## PROVIDED RECORDS

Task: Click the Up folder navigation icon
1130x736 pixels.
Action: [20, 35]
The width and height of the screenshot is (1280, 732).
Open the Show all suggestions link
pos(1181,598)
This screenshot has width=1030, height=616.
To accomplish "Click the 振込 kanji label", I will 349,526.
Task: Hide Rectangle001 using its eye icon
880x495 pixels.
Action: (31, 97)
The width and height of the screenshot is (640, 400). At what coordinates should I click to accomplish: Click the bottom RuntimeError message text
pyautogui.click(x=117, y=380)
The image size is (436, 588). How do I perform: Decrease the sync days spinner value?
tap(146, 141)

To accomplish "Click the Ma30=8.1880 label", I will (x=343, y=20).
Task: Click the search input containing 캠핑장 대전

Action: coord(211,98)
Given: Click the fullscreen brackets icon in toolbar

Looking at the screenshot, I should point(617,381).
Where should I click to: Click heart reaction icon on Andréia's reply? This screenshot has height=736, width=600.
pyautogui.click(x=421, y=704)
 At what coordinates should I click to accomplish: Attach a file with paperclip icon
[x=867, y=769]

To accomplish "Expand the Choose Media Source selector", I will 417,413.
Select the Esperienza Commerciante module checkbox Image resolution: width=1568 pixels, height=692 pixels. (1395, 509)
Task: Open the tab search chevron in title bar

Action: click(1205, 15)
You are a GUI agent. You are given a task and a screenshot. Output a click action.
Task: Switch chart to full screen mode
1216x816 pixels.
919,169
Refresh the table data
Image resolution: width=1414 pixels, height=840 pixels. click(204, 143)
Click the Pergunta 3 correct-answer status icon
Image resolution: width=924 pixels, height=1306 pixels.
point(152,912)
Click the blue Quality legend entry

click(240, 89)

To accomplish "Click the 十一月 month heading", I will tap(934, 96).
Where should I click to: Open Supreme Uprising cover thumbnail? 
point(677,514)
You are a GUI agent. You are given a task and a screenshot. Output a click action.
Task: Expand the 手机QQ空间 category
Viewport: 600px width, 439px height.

## WHAT TO WORK ON
Lines from the top of the data above through the line containing "Task: Hide Rectangle001 using its eye icon" must be repeated exactly. All other lines stay out.

## RESPONSE TO THE TASK
Task: Click the Up folder navigation icon
1130x736 pixels.
Action: [20, 35]
The width and height of the screenshot is (1280, 732).
Open the Show all suggestions link
pos(1181,598)
This screenshot has width=1030, height=616.
To accomplish "Click the 振込 kanji label", I will 349,526.
Task: Hide Rectangle001 using its eye icon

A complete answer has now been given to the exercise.